I missed the Microsoft employee meeting today. Douglas Mahugh has a report on it. I will watch it over the weekend. It’s really great that our execs are meeting with employees again.

Me? I’m sitting on the floor in Chicago’s O’Hare airport. I hate airports that only have Wifi in certain places (it cost me $7 to get on here, and that was after struggling to find a user name that would work — I forget my old password I used last time I was here. Sigh.)

I am SO getting an EVDO card and service now. By the way, if you buy a laptop, make sure you can use one of the new EVDO cards from Verizon. You’ll probably want one at some point in the future.

Next stop? Oakland. Sigh, I gotta find better flights next time. On the other hand, not being online is letting me catch up with email.

Thank you Carnegie Mellon!

Yesterday I spent most of the day hanging out with professors and students at Carnegie Mellon. What an amazing place!

First of all, the robotic lab is oooohhh sssoooo cccoooollll. I got an hour tour through four of their labs and I’ll get that video up in a couple of weeks.

Second, I spent an hour with Randy Pausch, co-director of the Entertainment Technology Center. You know how sometimes you meet someone, you have no clue what they do, but within the first minute you realize they are just freaking smart and you’re going to have an interesting conversation? That is what happened in the first minute of meeting Randy.

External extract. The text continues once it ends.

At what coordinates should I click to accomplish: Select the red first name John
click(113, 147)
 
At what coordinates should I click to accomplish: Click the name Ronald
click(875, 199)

And, it wasn’t exactly an easy conversation either (smart people often challenge you). He took Microsoft to task (and really all of the industry) for not doing enough to build relationships with academics. He says it’s a rare day when he gets a call from a hiring manager at Microsoft. Says that five minutes with him on the phone will teach you more about a candidate than a day-long interview. Great lesson for anyone hiring students (and Carnegie Mellon has more than its fair share of the best).

Anyway, Randy also showed me Alice — a new programming environment that makes it fun to learn how to program. This is a HUGE advance in the ability to make programming fun for newcomers. I got video of Randy showing it off (Randy has been working on this since the early 1990s). Stephen Figgins over on O’Reilly has more.

Thank you CMU for the wonderful day!